In addition to that, Blockstream, which was founded by a few of the core developers, is funding work on Lighting Network, a write-cache for bitcoin transactions based on payment channels, which would allow for scalable, instant, nano, near-free payments.
I was making an inference but one it seems Gavin Andresen agrees with:
"Over the last year of trying, and failing, to reach a reasonable compromise, it has become clear to me that some developers don’t want any on-chain scaling solution any time soon. [goes on to reference Lightning]"
They do. Hugh fees per tx bite means higher cost for multisig transactions. All on-chain market already use some sort of multisig setup, including legal ones such as OpenBazaar.
Furthermore, this high cost also makes both metacoin protocols, timestamping services, as well as oracle services (smart contracts) very costly.
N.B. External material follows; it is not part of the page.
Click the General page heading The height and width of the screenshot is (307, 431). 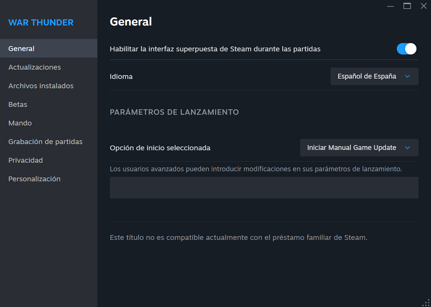pos(131,21)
This is basically the same as the nightmare scenario anti-2MB people describe with more centralization. By refusing to fix the protocol you are going to end up with a scenario where small players cannot participate in the block chain.
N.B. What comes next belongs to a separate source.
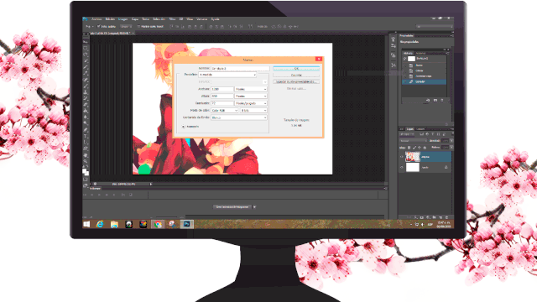Open the Contenido de fondo dropdown
Viewport: 537px width, 302px height.
(238, 117)
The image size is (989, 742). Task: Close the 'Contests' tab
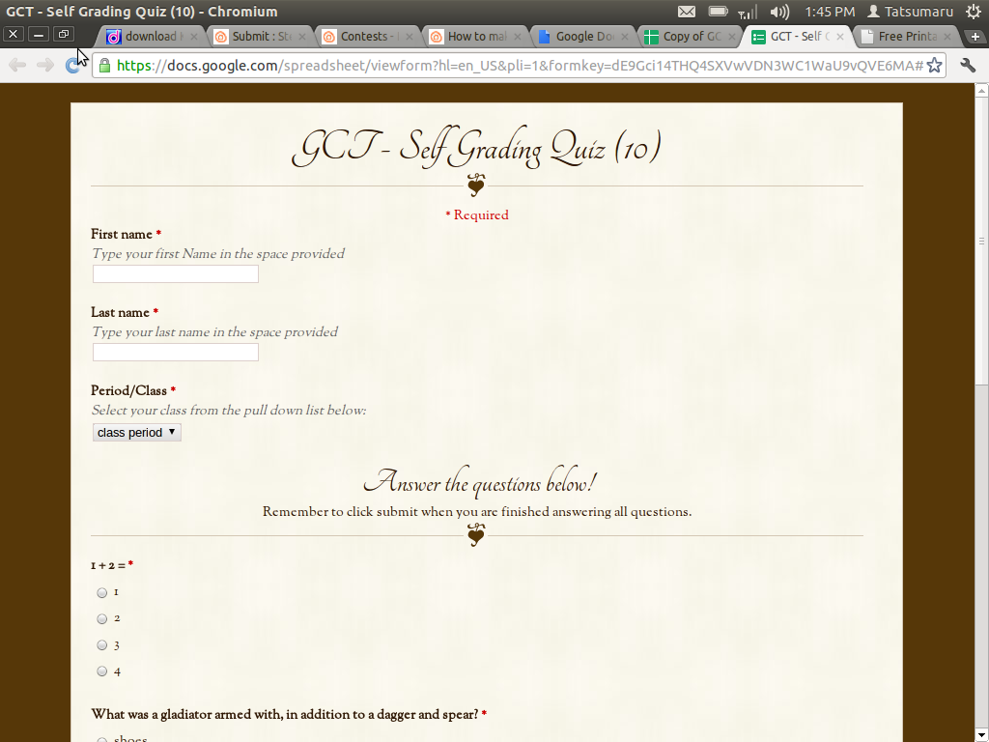click(x=409, y=36)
It seems everyone wants to believe so hard bitcoin is the currency you'll buy bubblegum at 25c with, maybe it's more the coin you use for 100s$ type transactions rather?
What would be wrong with embracing using other chains? I fail to see anything short of a dynamic altcoin ecosystem to keep the required pseudonymous/microtx/decentralised characteristics alive.
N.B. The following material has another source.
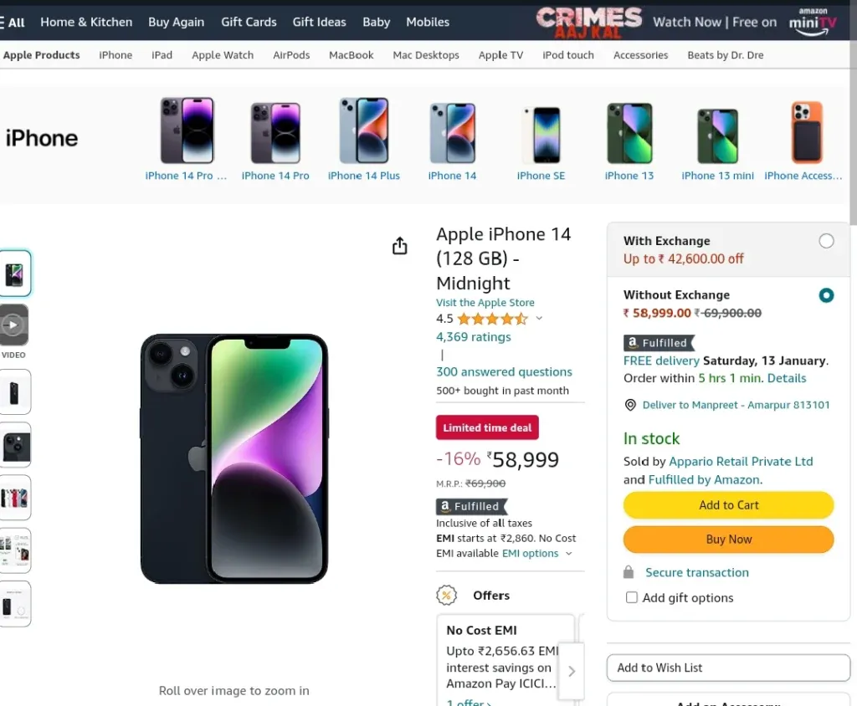Expand the star rating breakdown chevron
This screenshot has width=857, height=706.
point(539,319)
I mean bitcoin is great and all but it can't be everything to everyone and that's okay. Let the 'real world' interface on BTC, and we'll interface BTC to what we actually use. As always.
The issue your parent comment describes isn't an issue of just usability though, but of market control. If you push out people who can't afford large transactions then you eventually have currency owned and controlled by the few who can afford it. Hardly the original vision of bitcoin.
But for everyone else, if I can't buy lunch with it due to high transaction cost then I have no interest in storing any wealth in it either, money is useless if it isn't usable.
So if it isn't a currency for buying lunch, and it isn't a currency for storing wealth, what the hell do I use bitcoin for? Pretending to play daytrader at the foreign exchange?
Do you not see how having major actors in the network is good for liquidity? If you use it as medium of exchange mostly, you're fairly isolated from price tampering from the rich and mighty.
We've been functioning like this for quite some time now. Risks from exchange value falling or physical exchange robbing you are close to nil if you manage your inventory and trades appropriately.
I don't accept your dismissal about conflation. If the tx-validation is centralized, the distribution and intentions of the actual users makes little difference to the potential for misappropriation of the network behaviour
Any system that requires users to hold various different forms of money for various transaction sizes is doomed to fail to a single money that scales to essentially any transaction size or frequency. A single currency that can solve both micro- and macro-transactions will easily dominate a system of different kinds of money.
Therefore, they work by either shrinking the market size for bitcoin, or by determining which transactions are simply dropped.
Neither are things that people seem to want.
There's no benefit for the overhead. This is an argument against using bitcoin.
Is the market efficient in the technical sense? Is it as useful as it could be in the human sense? I wouldn't be surprised either way of the answer to the first question, but i'm pretty sure there's a whole 'lotta people who think bitcoin would be more useful to humans if the block size were changed.
While this drama affects transaction times and scalability, it doesn't fundamentally change the supply/demand curve. Transactions offering the highest fee get processed first and rising demand (of transactions) with stable supply (of processors) raises prices like it should.
A non-free market would be something like if Core developers' transactions got moved to the front of the line regardless of transaction fee.
I think your example of a non-free market would better be called unfair. Of course, everyone has a different definition of fairness, but it's a useful term for discussion to coalesce around.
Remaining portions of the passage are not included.